SET OF TASKS
• a. Please extract everything in the article on medical waste dumping in Ettimadai below, from "On Monday, the" down to "for segregating waste.", copying it word for word.
• b. Decide whether each statement agrees with the article on medical waste dumping in Ettimadai below: (i) The police case was registered under Section 270 of the Indian Penal Code. (ii) The police had arrested Shaji and Shabir. (iii) The MDMK members protested in front of the Chennai office of the Tamil Nadu Pollution Control Board. Answer yes or no for each and quote the words of the article that decide it.

STUDY TEXT
*** Begin section ***
The district administration has asked officials manning the check posts at the Kerala border to step up vigil following Monday’s attempts to dump medical waste in Ettimadai.
Sources in the Revenue Department said that the Collector had given instructions to the people manning the Commercial Tax, Transport and Police check posts to step up vigil to ensure that no medical waste entered the district. Th department had also instructed its Revenue Inspectors and Village Administrative Officers in Madukkarai, Ettimadai, Mavuthampathi, Thirumalayampalayam, and Pichanur villages to ensure that no land further dumping of waste from across the border took place in the villages.
It had also asked the field-officials to closely interact with the people there to get immediate information of dumping, if any.
On Monday, the residents of Ettimadai prevented 23 lorries from Kerala from dumping waste on the farm land belonging to a Chellappa Gounder. They had also ‘seized’ 24 lorries. On inquiry the residents got to know that the Gounder had leased out his land to Mohammad Ilyas of Palakkad, Kerala, to be used as stock yard for segregating waste.
The police had meanwhile registered a case against Chellappa Gounder, Ilyas and the latter’s agents Shaji and Shabir, both from Palakkad, on charges of attempting to spread infection of disease dangerous to life by invoking Section 270 of Indian Penal Code.
The police had also arrested Ilyas and were on the lookout for Shaji and Shabir.
MDMK protest
A few members of the Marumalarchi Dravida Munnetra Kazhagam led by State youth wing secretary V. Eswaran staged a protest in front of the Coimbatore office of the Tamil Nadu Pollution Control Board demanding that measures be taken to stop dumping of waste from across the border.
*** End section ***
EXCERPTED DATA
*** Begin section ***
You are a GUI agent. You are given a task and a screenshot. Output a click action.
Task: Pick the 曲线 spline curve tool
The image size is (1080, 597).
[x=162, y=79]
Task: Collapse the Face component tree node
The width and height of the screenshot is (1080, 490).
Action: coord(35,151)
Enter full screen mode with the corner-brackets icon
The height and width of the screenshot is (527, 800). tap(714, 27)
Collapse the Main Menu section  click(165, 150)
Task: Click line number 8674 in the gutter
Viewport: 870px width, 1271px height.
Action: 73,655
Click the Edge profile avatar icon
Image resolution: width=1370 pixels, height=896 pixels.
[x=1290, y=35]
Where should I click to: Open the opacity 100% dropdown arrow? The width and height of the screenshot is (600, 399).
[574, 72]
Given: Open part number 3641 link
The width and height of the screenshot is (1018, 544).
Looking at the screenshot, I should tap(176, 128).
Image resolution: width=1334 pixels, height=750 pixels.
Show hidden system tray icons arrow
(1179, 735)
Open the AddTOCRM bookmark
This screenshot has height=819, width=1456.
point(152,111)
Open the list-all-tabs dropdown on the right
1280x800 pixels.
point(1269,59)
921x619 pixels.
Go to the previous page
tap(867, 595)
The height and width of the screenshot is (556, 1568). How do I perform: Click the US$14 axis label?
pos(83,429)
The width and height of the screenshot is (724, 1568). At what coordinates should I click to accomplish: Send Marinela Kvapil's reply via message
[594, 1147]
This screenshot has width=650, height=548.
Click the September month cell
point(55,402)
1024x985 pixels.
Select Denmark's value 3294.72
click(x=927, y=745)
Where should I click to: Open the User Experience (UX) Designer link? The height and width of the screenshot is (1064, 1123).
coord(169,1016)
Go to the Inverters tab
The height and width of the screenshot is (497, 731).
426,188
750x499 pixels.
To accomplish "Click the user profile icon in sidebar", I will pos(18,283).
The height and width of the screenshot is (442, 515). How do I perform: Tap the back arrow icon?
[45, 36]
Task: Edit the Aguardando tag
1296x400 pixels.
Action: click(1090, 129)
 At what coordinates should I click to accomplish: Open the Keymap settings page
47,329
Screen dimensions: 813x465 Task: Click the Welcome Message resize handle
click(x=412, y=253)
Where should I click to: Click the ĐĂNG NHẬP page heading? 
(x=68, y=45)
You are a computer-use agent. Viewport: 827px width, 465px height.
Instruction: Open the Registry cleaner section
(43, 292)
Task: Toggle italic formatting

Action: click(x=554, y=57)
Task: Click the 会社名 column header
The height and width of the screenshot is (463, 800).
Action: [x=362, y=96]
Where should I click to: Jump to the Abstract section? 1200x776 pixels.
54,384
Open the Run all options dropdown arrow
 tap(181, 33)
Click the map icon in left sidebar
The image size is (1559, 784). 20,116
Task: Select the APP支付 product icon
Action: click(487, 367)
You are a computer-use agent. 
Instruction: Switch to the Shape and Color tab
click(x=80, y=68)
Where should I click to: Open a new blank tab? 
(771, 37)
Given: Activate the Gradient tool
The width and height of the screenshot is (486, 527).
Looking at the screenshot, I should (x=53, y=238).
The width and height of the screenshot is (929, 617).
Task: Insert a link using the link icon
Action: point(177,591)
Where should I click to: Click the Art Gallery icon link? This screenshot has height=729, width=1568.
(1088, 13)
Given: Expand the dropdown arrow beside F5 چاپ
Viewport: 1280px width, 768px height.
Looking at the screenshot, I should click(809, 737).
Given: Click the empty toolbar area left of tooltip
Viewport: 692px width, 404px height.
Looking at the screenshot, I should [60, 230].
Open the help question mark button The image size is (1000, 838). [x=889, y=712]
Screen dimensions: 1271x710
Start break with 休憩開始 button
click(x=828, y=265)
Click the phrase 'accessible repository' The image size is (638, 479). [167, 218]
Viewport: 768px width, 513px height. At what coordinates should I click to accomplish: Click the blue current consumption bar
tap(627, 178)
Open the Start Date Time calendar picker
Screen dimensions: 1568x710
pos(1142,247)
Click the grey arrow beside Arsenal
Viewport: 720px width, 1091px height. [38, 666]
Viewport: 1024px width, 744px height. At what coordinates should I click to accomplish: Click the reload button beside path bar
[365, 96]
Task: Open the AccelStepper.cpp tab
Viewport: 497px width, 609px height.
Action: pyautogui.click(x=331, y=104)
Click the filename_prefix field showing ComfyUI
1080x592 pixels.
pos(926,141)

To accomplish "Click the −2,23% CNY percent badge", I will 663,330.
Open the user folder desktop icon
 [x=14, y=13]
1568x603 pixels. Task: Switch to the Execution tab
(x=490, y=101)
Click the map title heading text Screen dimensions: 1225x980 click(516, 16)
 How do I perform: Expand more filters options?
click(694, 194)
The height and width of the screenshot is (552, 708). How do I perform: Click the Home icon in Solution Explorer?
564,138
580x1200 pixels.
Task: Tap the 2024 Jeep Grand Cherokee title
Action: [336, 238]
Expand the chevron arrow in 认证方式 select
*** End section ***
SOLUTIONS TO EACH TASK
• a.
On Monday, the residents of Ettimadai prevented 23 lorries from Kerala from dumping waste on the farm land belonging to a Chellappa Gounder. They had also ‘seized’ 24 lorries. On inquiry the residents got to know that the Gounder had leased out his land to Mohammad Ilyas of Palakkad, Kerala, to be used as stock yard for segregating waste.

• b.
(i) Yes: "by invoking Section 270 of Indian Penal Code"
(ii) No: "The police had also arrested Ilyas and were on the lookout for Shaji and Shabir."
(iii) No: "in front of the Coimbatore office of the Tamil Nadu Pollution Control Board"